System: Windows 10.0.22631 AMD64 AMD64 Family 23 Model 96 Stepping 1, AuthenticAMD
Detected Available GPU Memory: 6144 MB
Detected Available RAM: 9985 MB
Initializing dynamic library: koboldcpp_cublas.dll
==========
Namespace(admin=False, admindir='', adminpassword='', analyze='', autofit=False, batchsize=512, benchmark=None, blasthreads=None, chatcompletionsadapter='AutoGuess', cli=False, config=None, contextsize=16384, debugmode=0, defaultgenamt=512, draftamount=8, draftgpulayers=999, draftgpusplit=None, draftmodel=None, embeddingsgpu=False, embeddingsmaxctx=0, embeddingsmodel='', enableguidance=False, exportconfig='', exporttemplate='', failsafe=False, flashattention=True, forceversion=False, foreground=False, gendefaults='', gendefaultsoverwrite=False, genlimit=0, gpulayers=22, highpriority=False, hordeconfig=None, hordegenlen=0, hordekey='', hordemaxctx=0, hordemodelname='', hordeworkername='', host='', ignoremissing=False, jinja=True, jinja_tools=True, launch=False, lora=None, loramult=1.0, lowvram=False, maingpu=-1, maxrequestsize=32, mmproj=None, mmprojcpu=False, model=[], model_param='C:/Users/User01/Documents/KoboldCPP/LLMs/Impish_Bloodmoon_12B.i1-Q4_K_M.gguf', moecpu=0, moeexperts=-1, multiplayer=False, multiuser=1, noavx2=False, noblas=False, nobostoken=False, nocertify=False, nofastforward=False, nommap=False, nomodel=False, noshift=False, onready='', overridekv=None, overridenativecontext=0, overridetensors=None, password=None, pipelineparallel=False, port=5001, port_param=5001, preloadstory=None, prompt='', quantkv=0, quiet=False, ratelimit=0, remotetunnel=False, ropeconfig=[0.0, 10000.0], savedatafile='C:/Users/User01/Documents/KoboldCPP/kcpp_savedata.jsondb', sdclamped=0, sdclampedsoft=0, sdclip1='', sdclip2='', sdclipgpu=False, sdconfig=None, sdconvdirect='off', sdflashattention=False, sdgendefaults=False, sdlora='', sdloramult=1.0, sdmodel='', sdnotile=False, sdoffloadcpu=False, sdphotomaker='', sdquant=0, sdt5xxl='', sdthreads=7, sdtiledvae=768, sdvae='', sdvaeauto=False, sdvaecpu=False, showgui=False, singleinstance=False, skiplauncher=False, smartcache=0, smartcontext=False, ssl=None, tensor_split=None, testmemory=False, threads=7, ttsgpu=False, ttsmaxlen=4096, ttsmodel='', ttsthreads=0, ttswavtokenizer='', unpack='', useclblast=None, usecpu=False, usecuda=['normal', '0', 'mmq'], usemlock=True, usemmap=False, useswa=False, usevulkan=None, version=False, visionmaxres=1024, websearch=False, whispermodel='')
==========
Loading Text Model: C:\Users\User01\Documents\KoboldCPP\LLMs\Impish_Bloodmoon_12B.i1-Q4_K_M.gguf

The reported GGUF Arch is: llama
Arch Category: 0

---
Identified as GGUF model.
Attempting to Load...
---
Using automatic RoPE scaling for GGUF. If the model has custom RoPE settings, they'll be used directly instead!

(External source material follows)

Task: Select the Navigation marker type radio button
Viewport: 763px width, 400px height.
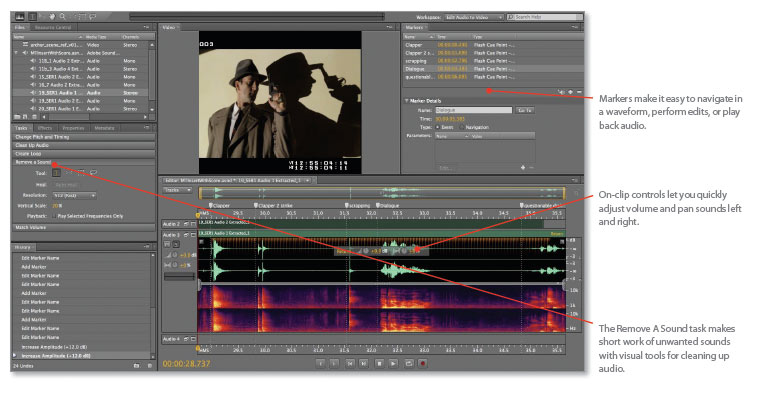Action: 461,128
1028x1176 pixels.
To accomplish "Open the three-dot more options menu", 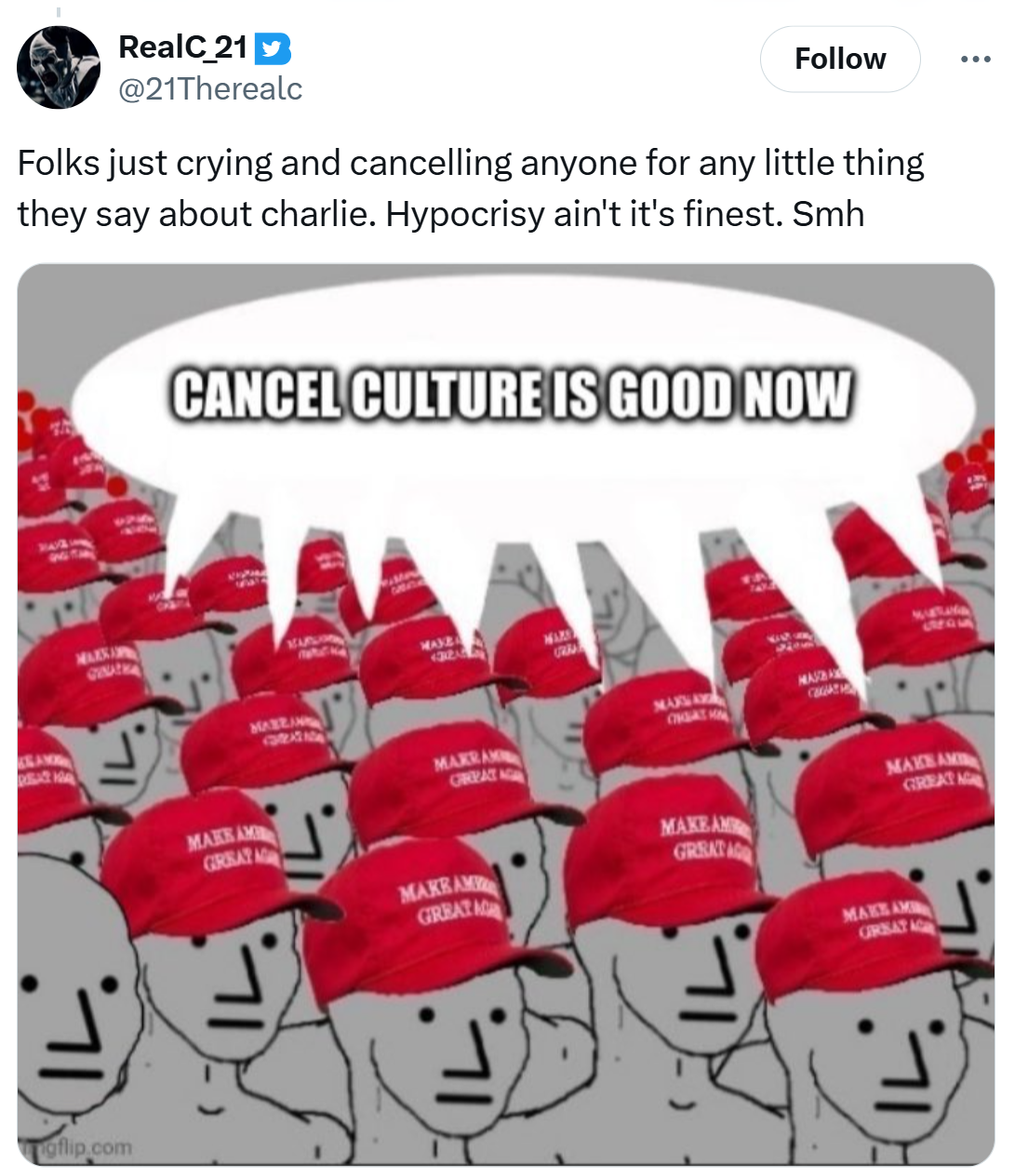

System Info: AVX = 1 | AVX_VNNI = 0 | AVX2 = 1 | AVX512 = 0 | AVX512_VBMI = 0 | AVX512_VNNI = 0 | AVX512_BF16 = 0 | AMX_INT8 = 0 | FMA = 1 | NEON = 0 | SVE = 0 | ARM_FMA = 0 | F16C = 1 | FP16_VA = 0 | RISCV_VECT = 0 | WASM_SIMD = 0 | SSE3 = 1 | SSSE3 = 1 | VSX = 0 | MATMUL_INT8 = 0 | LLAMAFILE = 1 |
CUDA MMQ: True
---
Initializing CUDA/HIP, please wait, the following step may take a few minutes (only for first launch)...
---
ggml_cuda_init: found 1 CUDA devices:
  Device 0: NVIDIA GeForce GTX 1660 Ti, compute capability 7.5, VMM: yes
The following devices will have suboptimal performance due to a lack of tensor cores:
  Device 0: NVIDIA GeForce GTX 1660 Ti
Consider compiling with CMAKE_CUDA_ARCHITECTURES=61-virtual;80-virtual and DGGML_CUDA_FORCE_MMQ to force the use of the Pascal code for Turing.
llama_model_load_from_file_impl: using device CUDA0 (NVIDIA GeForce GTX 1660 Ti) (0000:01:00.0) - 5128 MiB free
llama_model_loader: loaded meta data with 55 key-value pairs and 363 tensors from C:\Users\User01\Documents\KoboldCPP\LLMs\Impish_Bloodmoon_12B.i1-Q4_K_M.gguf (version GGUF V3 (latest))
print_info: file format = GGUF V3 (latest)
print_info: file size   = 6.96 GiB (4.88 BPW)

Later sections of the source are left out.